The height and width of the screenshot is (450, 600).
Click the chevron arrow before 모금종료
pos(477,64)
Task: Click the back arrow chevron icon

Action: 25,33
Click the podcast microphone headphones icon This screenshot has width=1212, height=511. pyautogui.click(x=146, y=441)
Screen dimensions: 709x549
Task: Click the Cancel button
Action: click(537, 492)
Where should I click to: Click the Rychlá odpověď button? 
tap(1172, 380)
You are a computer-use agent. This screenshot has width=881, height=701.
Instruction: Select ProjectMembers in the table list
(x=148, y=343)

==

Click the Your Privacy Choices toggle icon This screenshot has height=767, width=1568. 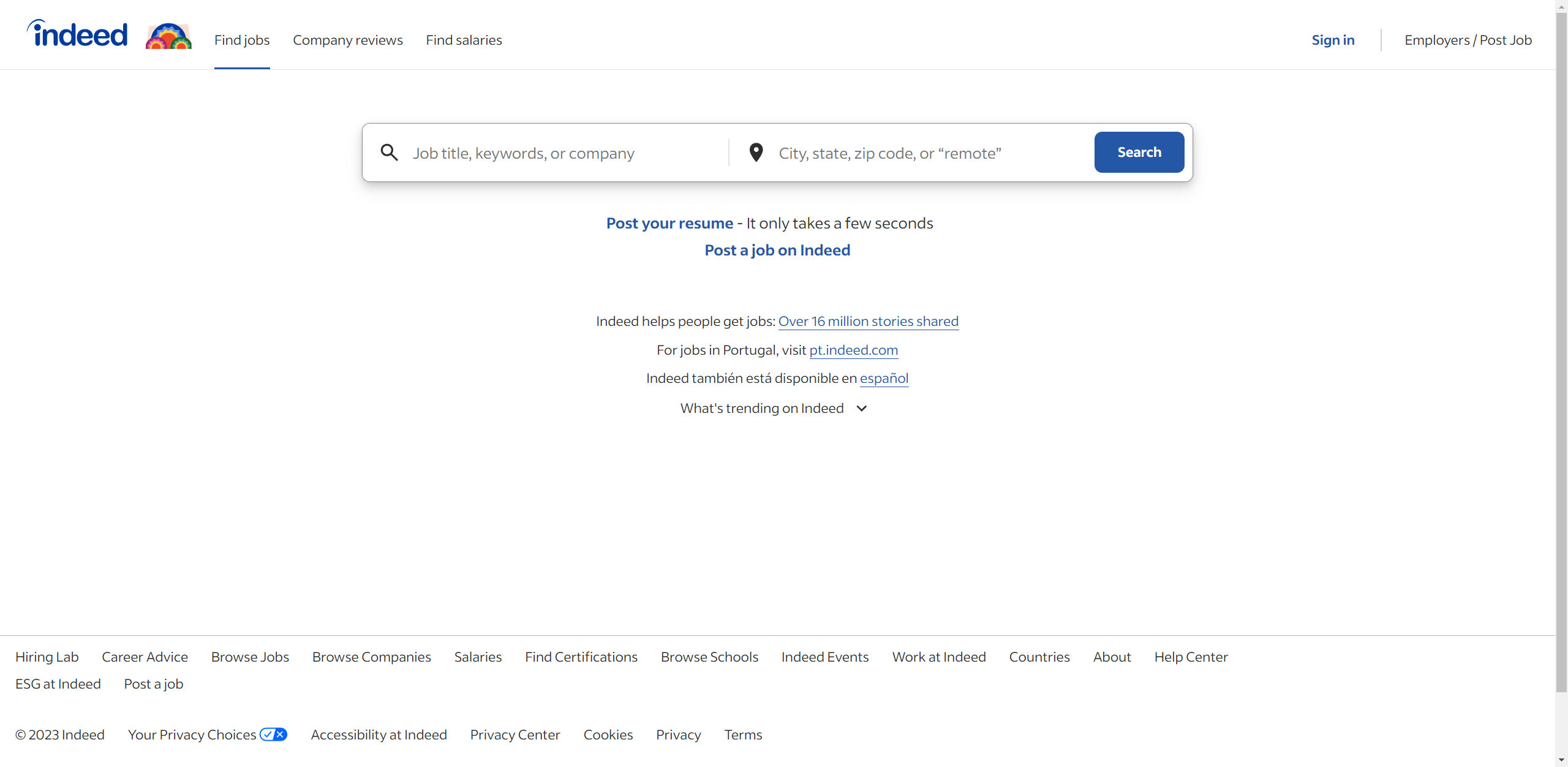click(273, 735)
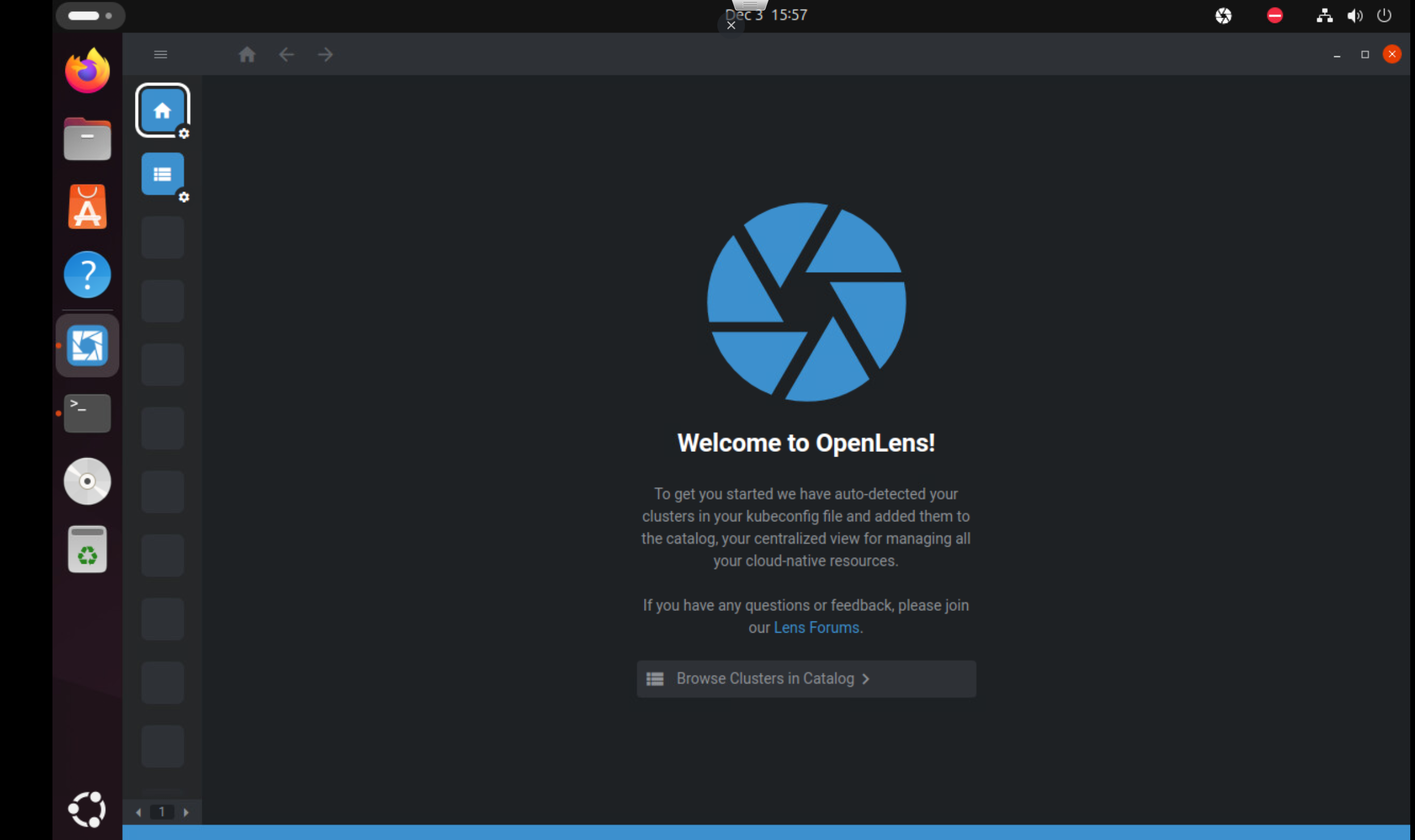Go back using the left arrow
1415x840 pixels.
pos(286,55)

* [Task description]: Turn the stretch of material from the line containing "The height and" through the line containing "Action: 25,33" into a numbered list, skipping any blank lines.

* [Task solution]:
1. The height and width of the screenshot is (450, 600).
2. Click the chevron arrow before 모금종료
3. pos(477,64)
4. Task: Click the back arrow chevron icon
5. Action: 25,33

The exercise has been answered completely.